The Sunrise We Carry - Celebrating Asian American and Pacific Islander Heritage Month

By Mike Roman (Kiribati 00-02)

Twenty-six years ago, I stepped off a plane in Kiribati with a backpack, a notebook, and no real understanding of how deeply a place could shape a life. I believed I was there to serve. What I did not understand was that I was entering into a relationship, one that would stretch across decades, following me into classrooms, city halls, courtrooms, and conversations about what it means to move, to belong, and to survive in a changing world.

In Kiribati, I learned how to live without money. It was also where I learned how people live together as an extended family, bound by care. Land was not owned so much as held in trust. The ocean was not a boundary, but a relative. Survival was collective, identity was relational, and you were never alone, because being alone was never the point.

It followed me through hospital wards at Tungaru National Hospital, through graduate school, through stories told over shared meals in New Zealand, Fiji, Australia, and the United States. It followed me as seawalls rose, freshwater lenses failed, and families quietly prepared for futures that required leaving home. It followed me into policy rooms and planning meetings where climate migration was discussed in abstract terms, stripped of names, faces, and histories.

And it followed me as I drove home from Washington, D.C., after last year’s Peace Corps Connect Conference, listening, mile after mile, without interruption, to the International Court of Justice deliver its advisory opinion on climate change. The conference had been a reflection on service, past, present, and future. The ruling was something else entirely. As the highway unfolded beneath me, the court named what frontline communities like Kiribati had long known: that environmental responsibility does not end with promises, that harm demands repair, and that delay is not neutral. The ruling did not feel like a victory. It felt like recognition.

I thought of Kiribati, of islands rising only inches above the sea, of king tides arriving with the full moon, of people saying clearly that they do not want to become stateless people. They want to remain at home. They want self-determination. They want their relationships with the land, ocean, and family to endure. Listening that day felt like an arc from a village maneaba to the world’s highest court, carried forward by those who refused to stop insisting that their worlds mattered.

By the time I crossed back into Ohio, the road familiar again, the question ahead felt closer to home: climate migration? Climate migration is no longer distant. It is already shaping where people move, how cities grow, how housing strains, how health systems respond, and how communities either widen or close their circles of belonging. Today, my work continues through climate incubator efforts and local planning in Cincinnati with New America, at the scale where global forces meet local responsibility. Where preparation can become protection, or neglect can become displacement all over again. 

What Kiribati has taught me, over a quarter century, is that migration itself is not failure. But unmanaged, unjust migration is. Delay has consequences. Listening matters only if it leads to care, structure, and action. And so that is the nexus where I work. Lived experience with policy formation at the local level to lead in a new era of migration. In this era, we work toward a world shaped by warmth and acceptance. Not through isolation or competition.
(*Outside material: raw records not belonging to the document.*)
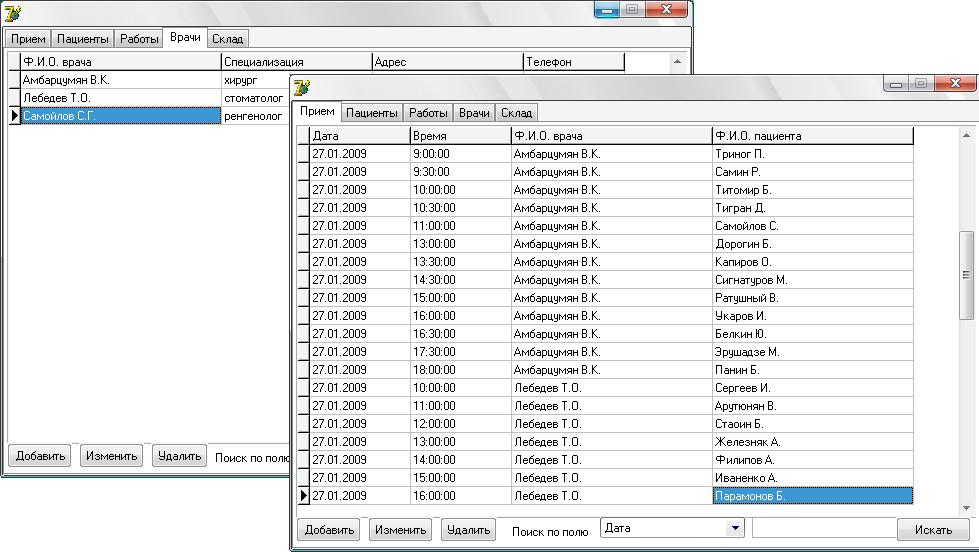Click Добавить button in front window
This screenshot has width=979, height=552.
click(x=329, y=530)
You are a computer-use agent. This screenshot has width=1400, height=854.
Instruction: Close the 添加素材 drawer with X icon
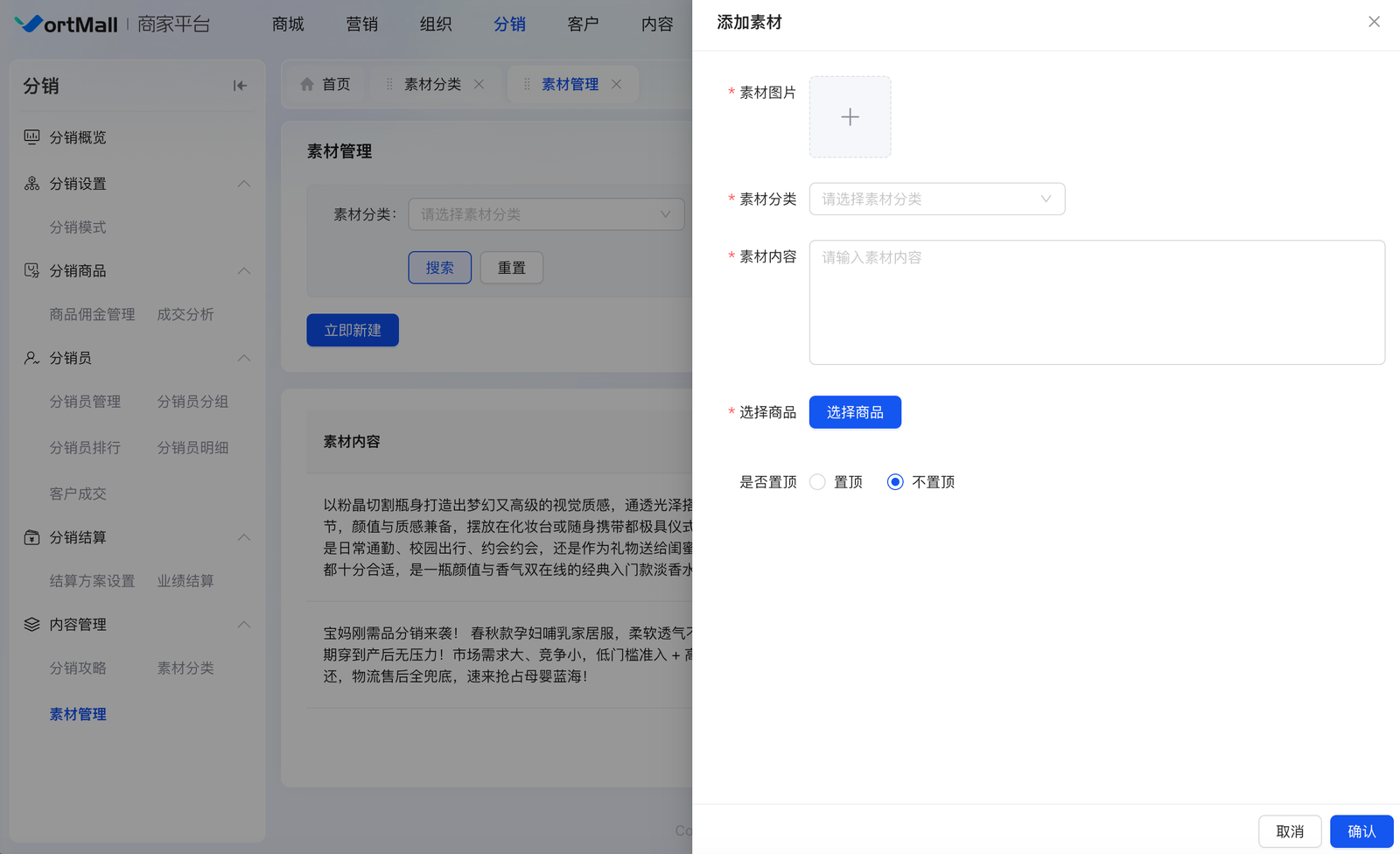[1374, 22]
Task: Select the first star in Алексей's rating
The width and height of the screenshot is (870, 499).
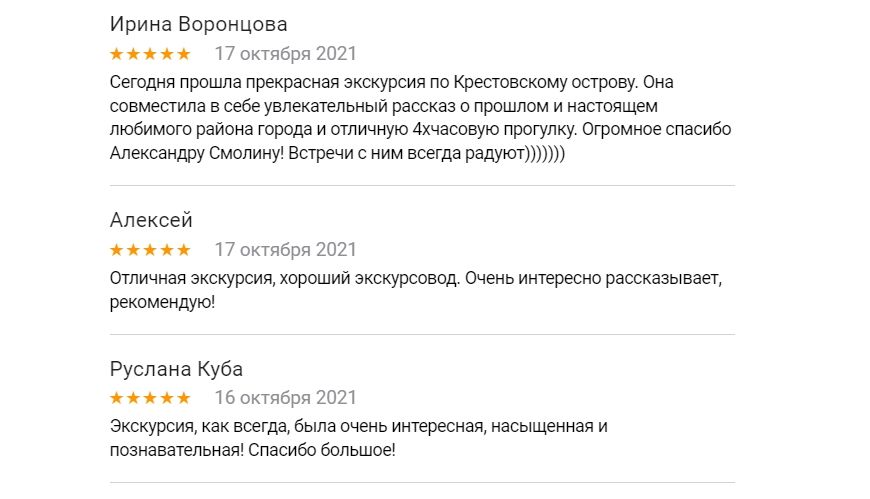Action: click(117, 250)
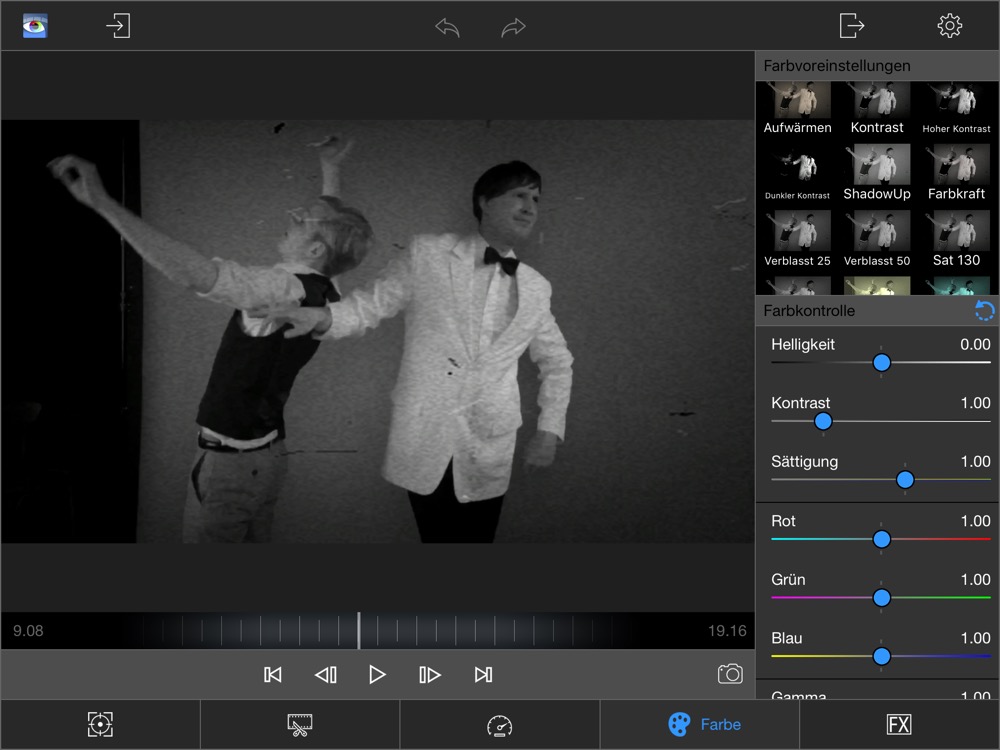Viewport: 1000px width, 750px height.
Task: Open the settings gear icon
Action: [x=949, y=26]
Not through individualism disguised as progress. But through relationship, through learning, again, to see one another as family, as I was taught in Kiribati, rather than as isolated beings chasing private riches. 

The future demands something older and more enduring: collective care, shared responsibility, and the courage to belong to one another. Then, and only then, I am convinced, do we stand a chance of meeting what lies ahead, together.